### Entries shown:
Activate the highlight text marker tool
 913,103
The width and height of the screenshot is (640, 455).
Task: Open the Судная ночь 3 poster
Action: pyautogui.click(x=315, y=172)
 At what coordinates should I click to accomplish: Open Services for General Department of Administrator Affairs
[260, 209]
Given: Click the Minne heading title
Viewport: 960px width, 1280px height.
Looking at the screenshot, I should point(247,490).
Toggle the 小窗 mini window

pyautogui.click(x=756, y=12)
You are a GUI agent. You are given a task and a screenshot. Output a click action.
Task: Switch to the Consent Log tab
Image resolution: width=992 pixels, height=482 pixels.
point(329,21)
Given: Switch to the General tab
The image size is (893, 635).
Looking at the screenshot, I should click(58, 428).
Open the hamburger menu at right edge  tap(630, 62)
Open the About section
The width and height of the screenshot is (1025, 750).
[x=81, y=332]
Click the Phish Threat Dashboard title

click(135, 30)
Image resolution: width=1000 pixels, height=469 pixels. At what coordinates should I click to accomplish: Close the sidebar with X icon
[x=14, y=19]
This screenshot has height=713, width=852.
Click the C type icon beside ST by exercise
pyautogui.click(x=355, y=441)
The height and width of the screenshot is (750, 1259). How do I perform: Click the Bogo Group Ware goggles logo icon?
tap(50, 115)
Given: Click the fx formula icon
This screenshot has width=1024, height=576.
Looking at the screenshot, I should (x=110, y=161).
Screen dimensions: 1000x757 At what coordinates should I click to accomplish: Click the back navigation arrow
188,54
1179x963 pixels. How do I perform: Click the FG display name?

### Brief:
Each entry above is to be repeated exactly as it appears.

### Output of the task:
Activate the highlight text marker tool
 913,103
The width and height of the screenshot is (640, 455).
Task: Open the Судная ночь 3 poster
Action: pyautogui.click(x=315, y=172)
 At what coordinates should I click to accomplish: Open Services for General Department of Administrator Affairs
[260, 209]
Given: Click the Minne heading title
Viewport: 960px width, 1280px height.
Looking at the screenshot, I should point(247,490).
Toggle the 小窗 mini window

pyautogui.click(x=756, y=12)
You are a GUI agent. You are given a task and a screenshot. Output a click action.
Task: Switch to the Consent Log tab
Image resolution: width=992 pixels, height=482 pixels.
point(329,21)
Given: Switch to the General tab
The image size is (893, 635).
Looking at the screenshot, I should click(58, 428).
Open the hamburger menu at right edge  tap(630, 62)
Open the About section
The width and height of the screenshot is (1025, 750).
[x=81, y=332]
Click the Phish Threat Dashboard title

click(135, 30)
Image resolution: width=1000 pixels, height=469 pixels. At what coordinates should I click to accomplish: Close the sidebar with X icon
[x=14, y=19]
This screenshot has height=713, width=852.
Click the C type icon beside ST by exercise
pyautogui.click(x=355, y=441)
The height and width of the screenshot is (750, 1259). How do I perform: Click the Bogo Group Ware goggles logo icon?
tap(50, 115)
Given: Click the fx formula icon
This screenshot has width=1024, height=576.
Looking at the screenshot, I should (x=110, y=161).
Screen dimensions: 1000x757 At what coordinates should I click to accomplish: Click the back navigation arrow
188,54
1179x963 pixels. How do I perform: Click the FG display name?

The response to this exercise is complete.